En Espagne, 38 % des familles monoparentales avec enfants vivent avec leurs grands-parents en raison de la hausse des coûts du logement, selon un rapport de Funcas. Cette tendance a augmenté de 33 % depuis 2020, sous l'effet de la pandémie et de la pénurie de logements. Des cas comme celui d'Ainhoa Navarro à Valence illustrent les difficultés avec les hypothèques et la conciliation familiale.

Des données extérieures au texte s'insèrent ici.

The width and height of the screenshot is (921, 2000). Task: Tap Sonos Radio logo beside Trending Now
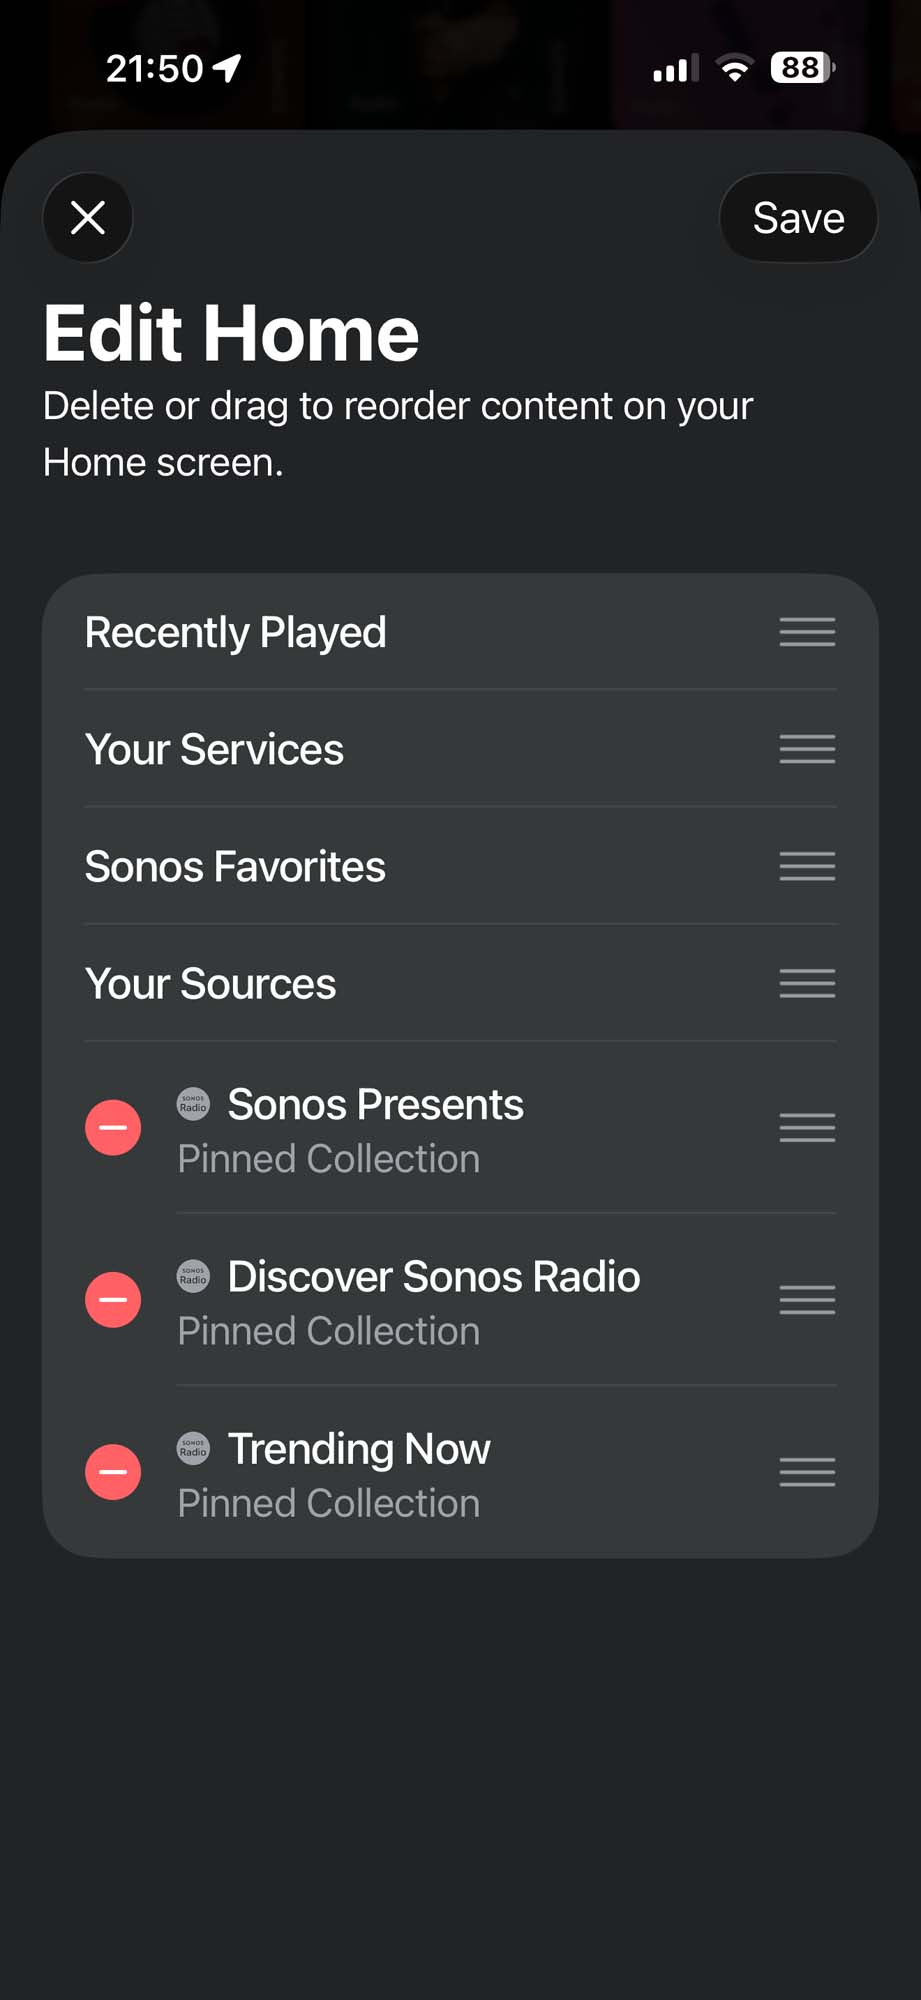pyautogui.click(x=193, y=1447)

Le rapport de Funcas « Los hogares intergeneracionales en España: una radiografía de la convivencia entre abuelos y nietos » montre qu'en 2024, 16 % des ménages espagnols avec enfants incluent au moins un grand-parent, soit une augmentation de 33 % sur quatre ans depuis 2020, début de la pandémie de COVID-19. Pour les familles monoparentales, ce chiffre atteint 38 %, triplant les 12 % des familles biparentales. L'accès au logement est un facteur clé, les Espagnols devant allouer près de huit salaires complets pour l'obtenir, aggravé par l'instabilité professionnelle et le manque de services de conciliation.

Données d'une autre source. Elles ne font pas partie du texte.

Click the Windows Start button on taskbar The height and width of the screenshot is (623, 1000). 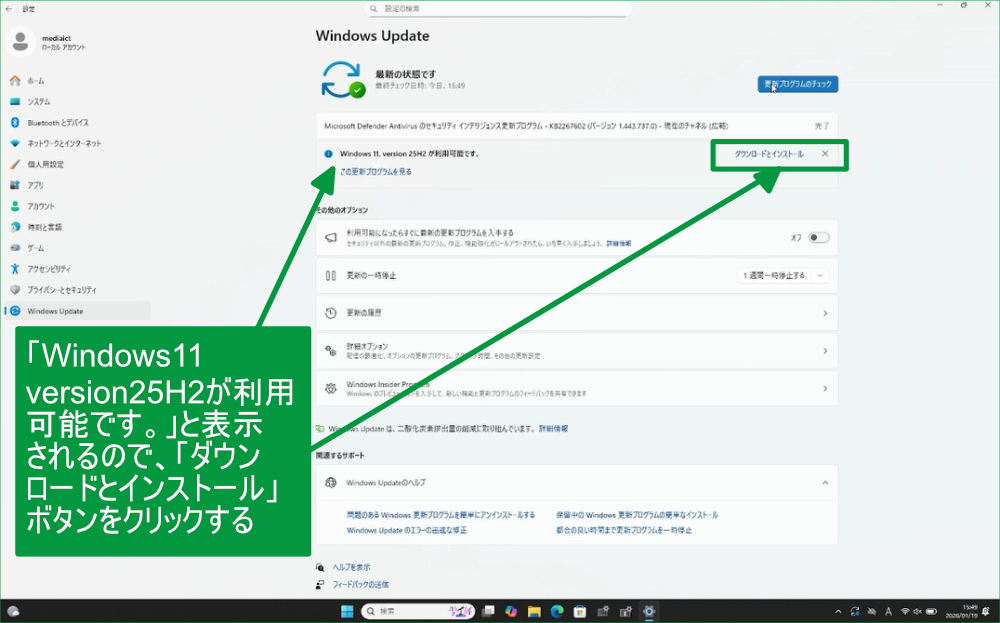coord(347,611)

Ainhoa Navarro, 50 ans, mère célibataire par choix d'une fille de neuf ans à Valence, vit avec sa mère Marisa, 76 ans. Diagnosticée d'un cancer du sein en 2020, Navarro a quitté son emploi d'aide-soignante et vit désormais d'une pension. « Pendant que le monde luttait contre un virus, je luttais contre un autre », se souvient-elle. Sa mère a été essentielle dans les soins : « Elle s'est occupée de moi, de ma maison et de mon enfant ». À Valence, 13,3 % des ménages avec mineurs de moins de 16 ans sont multigénérationnels, et le loyer a atteint 13,6 euros par mètre carré en septembre 2024, soit une hausse de 65,9 % par rapport à 8,2 euros en 2020, selon Idealista. Navarro paie 1 000 euros de loyer et ne peut obtenir d'hypothèque : « Avec un seul salaire, on ne vous accorde pas d'hypothèque, les chiffres ne s'additionnent pas ».

Funcas attribue la hausse aux recompositions post-pandémie et aux défaillances des marchés du travail et des soins publics : « Là où le marché du travail, l'accès au logement ou les offres de soins publics font défaut, les familles se tournent vers la génération plus âgée comme soutien essentiel ». Navarro, membre de l'Asociación Madres Solteras por Elección (AMSPE), critique le manque d'aides : « Sans ma mère, je ne pourrais pas maintenir mon foyer ni rien... Je n'en connais aucune ». Elle relie cela à un taux de pauvreté infantile de 30,5 % dans la Communauté valencienne. Les îles Canaries sont en tête avec 31,4 %, suivies de la Galice (26 %) et de Ceuta (25,7 %) ; les plus bas sont La Rioja (8,1 %), le Pays basque (8,7 %) et l'Estrémadure (8,9 %). Le rapport met en lumière les limites du système de protection sociale, qui délègue à la solidarité familiale : « Cette réalité révèle non seulement la capacité d'adaptation des ménages, mais aussi les limites d'un système de protection sociale qui délègue une grande partie de ses fonctions à la solidarité familiale ».